**Dataset records**
################
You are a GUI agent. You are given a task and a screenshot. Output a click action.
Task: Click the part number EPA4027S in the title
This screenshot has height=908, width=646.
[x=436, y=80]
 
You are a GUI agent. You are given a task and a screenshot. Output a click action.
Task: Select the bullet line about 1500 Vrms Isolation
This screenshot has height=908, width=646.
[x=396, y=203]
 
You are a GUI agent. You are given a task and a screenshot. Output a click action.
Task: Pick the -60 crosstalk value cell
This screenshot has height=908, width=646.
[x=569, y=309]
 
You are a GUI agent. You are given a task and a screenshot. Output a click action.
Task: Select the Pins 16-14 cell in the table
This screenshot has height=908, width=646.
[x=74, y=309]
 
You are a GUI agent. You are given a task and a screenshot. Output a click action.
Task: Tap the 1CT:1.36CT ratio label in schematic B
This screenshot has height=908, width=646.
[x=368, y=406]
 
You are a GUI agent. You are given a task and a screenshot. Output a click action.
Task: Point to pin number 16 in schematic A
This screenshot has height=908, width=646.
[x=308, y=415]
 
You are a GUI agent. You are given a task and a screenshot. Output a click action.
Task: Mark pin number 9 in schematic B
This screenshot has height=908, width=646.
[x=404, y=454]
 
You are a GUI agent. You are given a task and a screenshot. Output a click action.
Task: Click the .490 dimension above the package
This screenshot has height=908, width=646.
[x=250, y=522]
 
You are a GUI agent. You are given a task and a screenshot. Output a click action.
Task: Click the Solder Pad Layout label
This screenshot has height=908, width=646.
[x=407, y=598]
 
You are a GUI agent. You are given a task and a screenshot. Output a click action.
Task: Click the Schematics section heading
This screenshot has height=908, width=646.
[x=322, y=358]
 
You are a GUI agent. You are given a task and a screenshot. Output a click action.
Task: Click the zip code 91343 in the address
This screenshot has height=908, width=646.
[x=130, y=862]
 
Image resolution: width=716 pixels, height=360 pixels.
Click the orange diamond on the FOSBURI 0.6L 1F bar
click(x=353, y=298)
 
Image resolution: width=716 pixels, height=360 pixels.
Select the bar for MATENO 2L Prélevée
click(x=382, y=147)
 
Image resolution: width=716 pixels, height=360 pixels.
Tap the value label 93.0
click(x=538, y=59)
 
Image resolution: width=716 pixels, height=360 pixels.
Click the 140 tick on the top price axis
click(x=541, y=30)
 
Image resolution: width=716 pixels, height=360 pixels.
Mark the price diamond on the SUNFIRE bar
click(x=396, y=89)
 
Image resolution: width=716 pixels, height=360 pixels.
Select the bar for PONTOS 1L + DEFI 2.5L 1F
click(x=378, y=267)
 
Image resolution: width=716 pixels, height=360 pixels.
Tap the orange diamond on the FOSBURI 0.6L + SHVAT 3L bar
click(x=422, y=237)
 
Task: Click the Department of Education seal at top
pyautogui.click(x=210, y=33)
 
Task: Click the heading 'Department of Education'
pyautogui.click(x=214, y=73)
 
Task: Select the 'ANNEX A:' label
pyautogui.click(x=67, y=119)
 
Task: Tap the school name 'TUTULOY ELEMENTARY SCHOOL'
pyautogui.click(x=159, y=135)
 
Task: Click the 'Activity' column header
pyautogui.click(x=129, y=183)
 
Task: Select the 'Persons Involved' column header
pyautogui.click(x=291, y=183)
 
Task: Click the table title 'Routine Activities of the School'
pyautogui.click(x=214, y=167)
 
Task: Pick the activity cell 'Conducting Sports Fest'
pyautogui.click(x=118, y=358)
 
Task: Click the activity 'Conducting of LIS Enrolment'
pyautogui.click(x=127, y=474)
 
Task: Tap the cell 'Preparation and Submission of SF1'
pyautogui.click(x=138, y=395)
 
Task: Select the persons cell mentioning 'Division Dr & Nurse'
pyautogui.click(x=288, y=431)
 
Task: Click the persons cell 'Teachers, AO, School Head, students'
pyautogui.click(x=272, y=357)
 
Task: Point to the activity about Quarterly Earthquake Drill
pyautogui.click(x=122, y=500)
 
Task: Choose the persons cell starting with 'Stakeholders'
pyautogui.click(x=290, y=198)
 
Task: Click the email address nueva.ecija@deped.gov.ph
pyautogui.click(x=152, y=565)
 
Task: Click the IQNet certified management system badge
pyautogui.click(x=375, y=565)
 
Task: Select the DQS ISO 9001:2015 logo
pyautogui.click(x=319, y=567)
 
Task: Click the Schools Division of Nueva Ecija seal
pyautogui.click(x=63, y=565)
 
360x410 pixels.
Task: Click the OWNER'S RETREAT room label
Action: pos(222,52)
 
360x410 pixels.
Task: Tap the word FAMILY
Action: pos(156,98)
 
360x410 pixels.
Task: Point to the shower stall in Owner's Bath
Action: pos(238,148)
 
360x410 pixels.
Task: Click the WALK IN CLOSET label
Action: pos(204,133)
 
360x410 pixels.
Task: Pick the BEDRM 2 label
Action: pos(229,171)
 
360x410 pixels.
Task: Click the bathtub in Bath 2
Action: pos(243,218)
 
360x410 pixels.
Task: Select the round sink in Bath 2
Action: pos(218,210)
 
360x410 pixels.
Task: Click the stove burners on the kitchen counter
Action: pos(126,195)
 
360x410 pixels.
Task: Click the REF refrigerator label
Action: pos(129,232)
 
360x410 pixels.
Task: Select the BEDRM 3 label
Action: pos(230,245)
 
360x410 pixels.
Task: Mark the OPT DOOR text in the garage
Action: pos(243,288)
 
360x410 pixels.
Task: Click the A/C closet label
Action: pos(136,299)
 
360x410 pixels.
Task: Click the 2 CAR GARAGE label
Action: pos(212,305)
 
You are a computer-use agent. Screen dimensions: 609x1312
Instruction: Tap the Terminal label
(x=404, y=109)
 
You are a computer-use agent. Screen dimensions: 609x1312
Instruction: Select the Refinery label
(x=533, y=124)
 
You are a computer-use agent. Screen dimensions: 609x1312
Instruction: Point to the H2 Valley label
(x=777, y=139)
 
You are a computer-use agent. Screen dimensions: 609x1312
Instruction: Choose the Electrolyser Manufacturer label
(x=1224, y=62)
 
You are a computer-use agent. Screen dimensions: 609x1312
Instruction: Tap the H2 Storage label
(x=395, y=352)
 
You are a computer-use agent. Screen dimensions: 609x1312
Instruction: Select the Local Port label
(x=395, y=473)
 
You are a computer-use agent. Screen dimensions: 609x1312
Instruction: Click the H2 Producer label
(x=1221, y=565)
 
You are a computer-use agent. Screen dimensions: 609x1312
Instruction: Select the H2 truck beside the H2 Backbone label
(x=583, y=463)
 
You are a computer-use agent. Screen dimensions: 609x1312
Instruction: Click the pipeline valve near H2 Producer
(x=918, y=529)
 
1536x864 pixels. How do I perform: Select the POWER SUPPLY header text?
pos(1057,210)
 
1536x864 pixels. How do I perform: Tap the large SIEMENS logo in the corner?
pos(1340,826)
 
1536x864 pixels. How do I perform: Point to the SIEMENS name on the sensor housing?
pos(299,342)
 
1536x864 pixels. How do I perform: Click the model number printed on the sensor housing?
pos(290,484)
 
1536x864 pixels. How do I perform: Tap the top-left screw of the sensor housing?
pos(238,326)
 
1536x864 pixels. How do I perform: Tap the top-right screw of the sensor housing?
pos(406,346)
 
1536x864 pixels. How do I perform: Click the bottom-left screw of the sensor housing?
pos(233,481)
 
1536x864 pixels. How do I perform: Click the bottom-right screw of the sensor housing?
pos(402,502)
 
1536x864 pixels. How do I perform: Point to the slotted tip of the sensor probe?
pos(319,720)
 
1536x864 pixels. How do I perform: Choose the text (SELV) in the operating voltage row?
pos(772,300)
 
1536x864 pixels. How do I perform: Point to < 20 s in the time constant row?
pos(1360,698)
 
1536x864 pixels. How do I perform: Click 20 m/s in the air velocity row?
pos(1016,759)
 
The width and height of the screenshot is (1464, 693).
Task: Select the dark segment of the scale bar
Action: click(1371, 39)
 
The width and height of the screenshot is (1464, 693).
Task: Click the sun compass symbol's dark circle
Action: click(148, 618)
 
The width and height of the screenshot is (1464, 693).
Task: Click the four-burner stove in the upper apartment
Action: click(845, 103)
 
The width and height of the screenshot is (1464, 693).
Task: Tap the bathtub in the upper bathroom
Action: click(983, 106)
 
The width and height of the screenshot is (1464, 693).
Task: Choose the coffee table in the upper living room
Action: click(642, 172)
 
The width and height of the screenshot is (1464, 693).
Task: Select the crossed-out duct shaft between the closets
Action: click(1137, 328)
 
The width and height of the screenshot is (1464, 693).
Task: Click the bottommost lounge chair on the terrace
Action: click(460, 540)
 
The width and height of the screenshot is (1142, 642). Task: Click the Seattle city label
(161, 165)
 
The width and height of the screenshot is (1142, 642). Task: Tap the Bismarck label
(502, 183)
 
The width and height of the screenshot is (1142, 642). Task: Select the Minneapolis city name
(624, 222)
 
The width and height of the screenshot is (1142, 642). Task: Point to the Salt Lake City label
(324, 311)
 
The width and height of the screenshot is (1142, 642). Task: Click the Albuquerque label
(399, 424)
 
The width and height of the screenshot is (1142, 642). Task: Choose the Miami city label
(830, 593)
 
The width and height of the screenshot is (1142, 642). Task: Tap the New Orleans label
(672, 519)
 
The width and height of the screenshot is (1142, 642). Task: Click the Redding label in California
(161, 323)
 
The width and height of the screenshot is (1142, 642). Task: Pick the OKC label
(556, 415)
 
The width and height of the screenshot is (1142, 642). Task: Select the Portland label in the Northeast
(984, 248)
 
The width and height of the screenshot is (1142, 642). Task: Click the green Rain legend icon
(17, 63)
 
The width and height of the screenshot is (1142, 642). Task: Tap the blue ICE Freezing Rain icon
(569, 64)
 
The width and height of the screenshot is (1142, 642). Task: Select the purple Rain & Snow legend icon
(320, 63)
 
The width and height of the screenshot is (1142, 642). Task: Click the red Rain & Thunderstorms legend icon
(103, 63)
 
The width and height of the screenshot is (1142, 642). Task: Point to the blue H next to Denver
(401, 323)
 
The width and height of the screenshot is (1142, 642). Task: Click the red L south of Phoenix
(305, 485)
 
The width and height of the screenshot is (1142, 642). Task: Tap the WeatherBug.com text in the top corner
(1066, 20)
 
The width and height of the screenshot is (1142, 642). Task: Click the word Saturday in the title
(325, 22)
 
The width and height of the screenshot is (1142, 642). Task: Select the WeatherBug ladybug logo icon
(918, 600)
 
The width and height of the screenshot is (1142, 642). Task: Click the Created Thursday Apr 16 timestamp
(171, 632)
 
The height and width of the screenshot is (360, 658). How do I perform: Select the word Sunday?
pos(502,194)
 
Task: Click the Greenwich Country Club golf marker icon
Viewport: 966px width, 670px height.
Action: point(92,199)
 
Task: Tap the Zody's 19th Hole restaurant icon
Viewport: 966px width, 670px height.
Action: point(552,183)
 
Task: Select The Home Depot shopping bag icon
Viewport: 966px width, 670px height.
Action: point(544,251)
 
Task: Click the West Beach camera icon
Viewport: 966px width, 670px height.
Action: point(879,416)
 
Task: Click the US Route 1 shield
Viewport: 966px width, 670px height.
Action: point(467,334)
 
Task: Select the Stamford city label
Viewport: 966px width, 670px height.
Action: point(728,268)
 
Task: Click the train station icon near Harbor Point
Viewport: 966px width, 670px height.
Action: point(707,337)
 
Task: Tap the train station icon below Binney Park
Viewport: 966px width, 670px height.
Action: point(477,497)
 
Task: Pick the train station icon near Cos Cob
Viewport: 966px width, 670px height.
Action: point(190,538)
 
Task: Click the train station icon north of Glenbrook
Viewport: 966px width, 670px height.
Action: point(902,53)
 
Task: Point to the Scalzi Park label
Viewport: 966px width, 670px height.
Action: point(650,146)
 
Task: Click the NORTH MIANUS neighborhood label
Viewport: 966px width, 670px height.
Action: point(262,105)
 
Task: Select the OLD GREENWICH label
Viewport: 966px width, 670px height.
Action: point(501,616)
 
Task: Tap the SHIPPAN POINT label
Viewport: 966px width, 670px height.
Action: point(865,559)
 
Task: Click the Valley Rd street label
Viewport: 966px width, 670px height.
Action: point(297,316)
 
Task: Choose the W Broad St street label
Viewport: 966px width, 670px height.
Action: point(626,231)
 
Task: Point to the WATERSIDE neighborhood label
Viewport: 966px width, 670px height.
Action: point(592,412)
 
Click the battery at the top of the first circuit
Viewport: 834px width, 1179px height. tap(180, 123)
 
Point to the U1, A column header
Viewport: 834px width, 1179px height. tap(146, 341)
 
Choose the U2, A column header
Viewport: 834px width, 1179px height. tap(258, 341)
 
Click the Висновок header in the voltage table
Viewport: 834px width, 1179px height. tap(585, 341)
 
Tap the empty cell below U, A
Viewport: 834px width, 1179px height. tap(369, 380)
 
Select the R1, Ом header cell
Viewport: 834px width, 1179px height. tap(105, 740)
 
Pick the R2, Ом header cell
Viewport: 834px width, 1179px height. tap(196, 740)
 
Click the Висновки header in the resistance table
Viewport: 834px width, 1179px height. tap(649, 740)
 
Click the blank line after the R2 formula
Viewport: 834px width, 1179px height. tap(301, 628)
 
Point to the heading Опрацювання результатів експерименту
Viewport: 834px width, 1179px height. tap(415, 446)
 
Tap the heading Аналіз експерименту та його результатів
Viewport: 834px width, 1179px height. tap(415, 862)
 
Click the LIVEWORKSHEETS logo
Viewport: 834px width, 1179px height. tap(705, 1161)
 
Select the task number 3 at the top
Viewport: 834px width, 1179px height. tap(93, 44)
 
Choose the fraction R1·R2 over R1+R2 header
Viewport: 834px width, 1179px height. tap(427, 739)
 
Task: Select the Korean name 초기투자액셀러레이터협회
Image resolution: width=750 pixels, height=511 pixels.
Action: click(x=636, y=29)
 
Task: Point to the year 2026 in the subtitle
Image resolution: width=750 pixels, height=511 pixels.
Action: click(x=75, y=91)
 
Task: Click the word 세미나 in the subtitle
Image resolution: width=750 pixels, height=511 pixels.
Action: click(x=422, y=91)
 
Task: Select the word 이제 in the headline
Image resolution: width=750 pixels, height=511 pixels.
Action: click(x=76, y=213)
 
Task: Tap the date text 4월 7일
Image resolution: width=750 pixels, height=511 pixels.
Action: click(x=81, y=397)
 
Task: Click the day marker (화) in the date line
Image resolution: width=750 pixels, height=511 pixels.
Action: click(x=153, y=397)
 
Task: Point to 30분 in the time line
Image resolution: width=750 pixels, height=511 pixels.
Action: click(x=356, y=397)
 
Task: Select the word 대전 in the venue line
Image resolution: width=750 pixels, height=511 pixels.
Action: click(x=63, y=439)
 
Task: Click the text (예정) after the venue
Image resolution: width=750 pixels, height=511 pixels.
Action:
################
**Challenge**
Starting with the line that contains "Click the LIVEWORKSHEETS logo" and going on through the line that contains "Viewport: 834px width, 1179px height. tap(427, 739)", give those lines again with "header" changed to "heading" and everything else unchanged.

**Answer to this exercise**
Click the LIVEWORKSHEETS logo
Viewport: 834px width, 1179px height. tap(705, 1161)
 
Select the task number 3 at the top
Viewport: 834px width, 1179px height. tap(93, 44)
 
Choose the fraction R1·R2 over R1+R2 heading
Viewport: 834px width, 1179px height. tap(427, 739)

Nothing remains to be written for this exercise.